Stored items from a collection
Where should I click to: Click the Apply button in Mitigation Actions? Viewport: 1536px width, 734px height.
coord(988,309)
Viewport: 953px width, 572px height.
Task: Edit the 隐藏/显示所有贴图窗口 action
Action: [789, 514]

__ABOUT THIS TASK__
Retype all the data verbatim.

__TASK OUTPUT__
Where should I click to: Click the Apply button in Mitigation Actions? Viewport: 1536px width, 734px height.
coord(988,309)
Viewport: 953px width, 572px height.
Task: Edit the 隐藏/显示所有贴图窗口 action
Action: [789, 514]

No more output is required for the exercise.